- _PROBLEM_
Within the lines below, find those that hold the string "computer" and copy each one.

####

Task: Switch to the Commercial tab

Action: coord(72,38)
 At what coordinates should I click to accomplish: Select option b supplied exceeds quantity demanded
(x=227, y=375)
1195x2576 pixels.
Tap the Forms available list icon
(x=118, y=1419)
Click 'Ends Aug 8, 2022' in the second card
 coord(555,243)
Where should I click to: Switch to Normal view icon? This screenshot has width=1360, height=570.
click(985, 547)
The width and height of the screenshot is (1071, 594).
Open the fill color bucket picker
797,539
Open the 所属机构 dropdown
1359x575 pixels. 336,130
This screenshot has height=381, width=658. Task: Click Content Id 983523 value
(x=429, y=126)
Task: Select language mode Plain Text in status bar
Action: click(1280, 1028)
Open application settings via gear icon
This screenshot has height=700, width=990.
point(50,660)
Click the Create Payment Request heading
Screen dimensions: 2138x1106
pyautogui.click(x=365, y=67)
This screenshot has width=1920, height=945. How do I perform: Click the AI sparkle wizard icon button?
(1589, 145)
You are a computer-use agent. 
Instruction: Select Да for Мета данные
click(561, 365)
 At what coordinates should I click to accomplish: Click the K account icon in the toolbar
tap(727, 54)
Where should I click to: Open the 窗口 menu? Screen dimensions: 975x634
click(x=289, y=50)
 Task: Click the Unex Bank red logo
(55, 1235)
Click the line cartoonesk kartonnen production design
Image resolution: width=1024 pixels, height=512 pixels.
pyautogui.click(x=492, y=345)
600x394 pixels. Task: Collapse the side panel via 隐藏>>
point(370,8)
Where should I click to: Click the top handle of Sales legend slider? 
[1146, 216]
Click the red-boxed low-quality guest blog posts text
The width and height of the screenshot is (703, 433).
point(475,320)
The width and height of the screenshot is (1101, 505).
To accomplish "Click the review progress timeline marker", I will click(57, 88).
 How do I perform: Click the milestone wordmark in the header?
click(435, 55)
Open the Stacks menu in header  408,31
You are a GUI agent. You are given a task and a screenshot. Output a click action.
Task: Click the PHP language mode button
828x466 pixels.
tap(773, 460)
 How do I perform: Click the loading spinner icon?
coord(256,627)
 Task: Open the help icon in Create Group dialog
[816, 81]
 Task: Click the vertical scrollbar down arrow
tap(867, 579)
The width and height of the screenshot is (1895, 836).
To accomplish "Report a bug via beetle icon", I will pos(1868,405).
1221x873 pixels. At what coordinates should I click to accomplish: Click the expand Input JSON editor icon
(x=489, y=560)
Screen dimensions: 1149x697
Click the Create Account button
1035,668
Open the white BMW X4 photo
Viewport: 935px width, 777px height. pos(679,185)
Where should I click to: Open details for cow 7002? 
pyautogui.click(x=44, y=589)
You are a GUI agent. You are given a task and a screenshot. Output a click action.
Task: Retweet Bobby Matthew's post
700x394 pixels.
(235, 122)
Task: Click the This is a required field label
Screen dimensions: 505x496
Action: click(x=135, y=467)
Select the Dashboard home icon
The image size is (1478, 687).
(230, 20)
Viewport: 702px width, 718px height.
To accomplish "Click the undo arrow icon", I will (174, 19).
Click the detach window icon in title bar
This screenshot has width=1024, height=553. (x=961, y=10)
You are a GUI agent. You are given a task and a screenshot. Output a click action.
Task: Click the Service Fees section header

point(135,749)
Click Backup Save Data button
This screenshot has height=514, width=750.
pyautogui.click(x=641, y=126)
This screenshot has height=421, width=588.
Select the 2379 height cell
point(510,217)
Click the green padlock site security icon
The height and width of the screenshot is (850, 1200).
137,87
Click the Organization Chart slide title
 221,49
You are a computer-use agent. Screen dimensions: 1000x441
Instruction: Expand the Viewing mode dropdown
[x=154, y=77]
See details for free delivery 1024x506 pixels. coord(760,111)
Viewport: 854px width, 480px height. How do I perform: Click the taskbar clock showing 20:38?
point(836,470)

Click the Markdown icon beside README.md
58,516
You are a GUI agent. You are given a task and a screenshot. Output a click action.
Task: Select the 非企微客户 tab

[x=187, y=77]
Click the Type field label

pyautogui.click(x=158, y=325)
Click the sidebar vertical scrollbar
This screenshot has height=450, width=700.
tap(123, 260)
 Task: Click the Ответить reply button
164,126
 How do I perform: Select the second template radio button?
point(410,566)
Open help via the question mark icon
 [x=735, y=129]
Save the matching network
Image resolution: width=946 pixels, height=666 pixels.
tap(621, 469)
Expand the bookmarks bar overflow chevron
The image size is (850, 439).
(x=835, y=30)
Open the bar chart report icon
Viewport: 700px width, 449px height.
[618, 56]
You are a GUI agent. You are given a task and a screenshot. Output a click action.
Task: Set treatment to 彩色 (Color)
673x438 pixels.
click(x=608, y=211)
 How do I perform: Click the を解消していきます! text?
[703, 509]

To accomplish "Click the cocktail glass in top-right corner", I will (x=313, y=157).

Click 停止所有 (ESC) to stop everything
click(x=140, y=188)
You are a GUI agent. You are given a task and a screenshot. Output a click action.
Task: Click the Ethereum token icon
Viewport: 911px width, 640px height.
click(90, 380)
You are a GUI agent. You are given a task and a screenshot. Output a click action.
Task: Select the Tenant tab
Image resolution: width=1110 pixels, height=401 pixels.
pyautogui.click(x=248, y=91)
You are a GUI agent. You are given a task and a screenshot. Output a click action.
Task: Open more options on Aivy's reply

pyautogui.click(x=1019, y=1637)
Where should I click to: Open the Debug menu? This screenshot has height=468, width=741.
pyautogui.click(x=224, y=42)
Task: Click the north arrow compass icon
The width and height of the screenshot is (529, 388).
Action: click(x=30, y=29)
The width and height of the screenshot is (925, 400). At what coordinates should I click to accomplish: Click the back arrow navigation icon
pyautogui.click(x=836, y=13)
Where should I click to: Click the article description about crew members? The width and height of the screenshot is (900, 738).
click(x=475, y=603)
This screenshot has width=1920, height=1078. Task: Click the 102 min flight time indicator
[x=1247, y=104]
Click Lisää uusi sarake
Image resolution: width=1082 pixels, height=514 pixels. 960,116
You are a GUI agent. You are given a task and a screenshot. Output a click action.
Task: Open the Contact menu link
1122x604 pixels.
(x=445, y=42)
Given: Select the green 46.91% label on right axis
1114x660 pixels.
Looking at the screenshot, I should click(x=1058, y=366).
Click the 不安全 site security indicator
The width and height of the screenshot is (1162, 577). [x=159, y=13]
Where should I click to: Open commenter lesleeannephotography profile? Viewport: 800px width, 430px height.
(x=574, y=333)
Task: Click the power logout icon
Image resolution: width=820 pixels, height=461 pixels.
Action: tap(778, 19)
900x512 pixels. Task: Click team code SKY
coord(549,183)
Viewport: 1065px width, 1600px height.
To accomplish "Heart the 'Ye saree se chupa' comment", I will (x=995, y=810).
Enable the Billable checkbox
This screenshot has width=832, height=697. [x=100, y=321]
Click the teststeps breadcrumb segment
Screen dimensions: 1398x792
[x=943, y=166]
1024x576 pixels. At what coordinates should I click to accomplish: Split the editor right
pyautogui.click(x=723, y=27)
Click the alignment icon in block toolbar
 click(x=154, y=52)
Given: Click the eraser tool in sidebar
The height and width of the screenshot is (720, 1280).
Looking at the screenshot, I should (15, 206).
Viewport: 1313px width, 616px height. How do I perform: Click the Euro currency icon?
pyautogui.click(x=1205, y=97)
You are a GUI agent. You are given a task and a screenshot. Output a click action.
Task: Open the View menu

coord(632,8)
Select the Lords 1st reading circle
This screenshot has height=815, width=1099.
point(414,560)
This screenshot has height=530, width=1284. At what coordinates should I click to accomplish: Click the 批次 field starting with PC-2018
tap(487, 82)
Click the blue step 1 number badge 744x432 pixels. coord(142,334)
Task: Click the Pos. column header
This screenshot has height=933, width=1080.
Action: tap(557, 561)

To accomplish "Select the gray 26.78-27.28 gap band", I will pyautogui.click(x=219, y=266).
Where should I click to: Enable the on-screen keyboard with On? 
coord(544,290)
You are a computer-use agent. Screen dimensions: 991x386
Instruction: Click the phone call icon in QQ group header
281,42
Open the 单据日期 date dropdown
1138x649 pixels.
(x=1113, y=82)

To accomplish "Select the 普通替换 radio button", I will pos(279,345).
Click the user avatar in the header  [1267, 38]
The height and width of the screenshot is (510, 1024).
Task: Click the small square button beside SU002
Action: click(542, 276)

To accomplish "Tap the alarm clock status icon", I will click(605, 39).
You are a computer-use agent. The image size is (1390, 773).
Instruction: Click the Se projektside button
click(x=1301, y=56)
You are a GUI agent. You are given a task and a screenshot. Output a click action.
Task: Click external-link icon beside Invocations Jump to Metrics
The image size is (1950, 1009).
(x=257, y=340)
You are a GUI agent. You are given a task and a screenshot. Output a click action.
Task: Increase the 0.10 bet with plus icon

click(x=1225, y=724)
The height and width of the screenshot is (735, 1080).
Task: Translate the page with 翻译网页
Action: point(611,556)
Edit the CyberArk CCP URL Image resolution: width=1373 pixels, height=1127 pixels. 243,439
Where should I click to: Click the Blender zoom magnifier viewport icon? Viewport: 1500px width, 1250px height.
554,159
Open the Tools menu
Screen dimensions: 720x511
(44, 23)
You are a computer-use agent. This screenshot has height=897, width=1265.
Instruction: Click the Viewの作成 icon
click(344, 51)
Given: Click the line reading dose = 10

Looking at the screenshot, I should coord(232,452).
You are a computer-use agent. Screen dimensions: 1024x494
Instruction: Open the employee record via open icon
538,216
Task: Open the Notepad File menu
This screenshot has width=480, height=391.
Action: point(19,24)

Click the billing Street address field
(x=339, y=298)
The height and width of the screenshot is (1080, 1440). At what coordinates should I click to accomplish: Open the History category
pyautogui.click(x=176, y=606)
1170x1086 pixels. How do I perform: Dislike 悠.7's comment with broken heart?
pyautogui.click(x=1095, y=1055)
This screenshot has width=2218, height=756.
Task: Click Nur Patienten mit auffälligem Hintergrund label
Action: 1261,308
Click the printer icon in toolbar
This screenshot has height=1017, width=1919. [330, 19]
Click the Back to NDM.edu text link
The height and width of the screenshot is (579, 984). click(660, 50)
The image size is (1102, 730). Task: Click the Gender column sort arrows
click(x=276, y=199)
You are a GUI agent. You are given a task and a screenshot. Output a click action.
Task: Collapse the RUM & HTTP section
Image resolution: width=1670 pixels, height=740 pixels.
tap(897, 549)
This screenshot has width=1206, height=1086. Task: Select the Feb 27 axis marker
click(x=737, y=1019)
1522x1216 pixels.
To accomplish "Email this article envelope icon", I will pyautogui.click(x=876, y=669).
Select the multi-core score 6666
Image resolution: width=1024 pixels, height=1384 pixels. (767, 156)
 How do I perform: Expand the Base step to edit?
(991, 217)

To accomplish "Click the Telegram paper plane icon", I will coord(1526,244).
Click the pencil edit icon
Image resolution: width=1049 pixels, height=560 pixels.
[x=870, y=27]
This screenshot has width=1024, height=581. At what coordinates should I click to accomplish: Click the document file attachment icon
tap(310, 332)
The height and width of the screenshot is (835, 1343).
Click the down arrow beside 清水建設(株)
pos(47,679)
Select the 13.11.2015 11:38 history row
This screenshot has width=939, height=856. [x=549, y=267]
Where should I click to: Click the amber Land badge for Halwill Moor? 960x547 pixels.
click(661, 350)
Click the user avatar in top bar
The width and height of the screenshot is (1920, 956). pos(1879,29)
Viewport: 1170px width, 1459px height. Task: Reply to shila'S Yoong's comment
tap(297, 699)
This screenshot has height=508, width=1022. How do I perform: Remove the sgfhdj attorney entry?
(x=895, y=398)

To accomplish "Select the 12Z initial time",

####

- _TASK SOLUTION_
You are a computer-use agent. 
You are a computer-use agent. Screen dimensions: 1000x441
You are a computer-use agent. Screen dimensions: 991x386
You are a computer-use agent. The image size is (1390, 773).
You are a computer-use agent. This screenshot has height=897, width=1265.
You are a computer-use agent. Screen dimensions: 1024x494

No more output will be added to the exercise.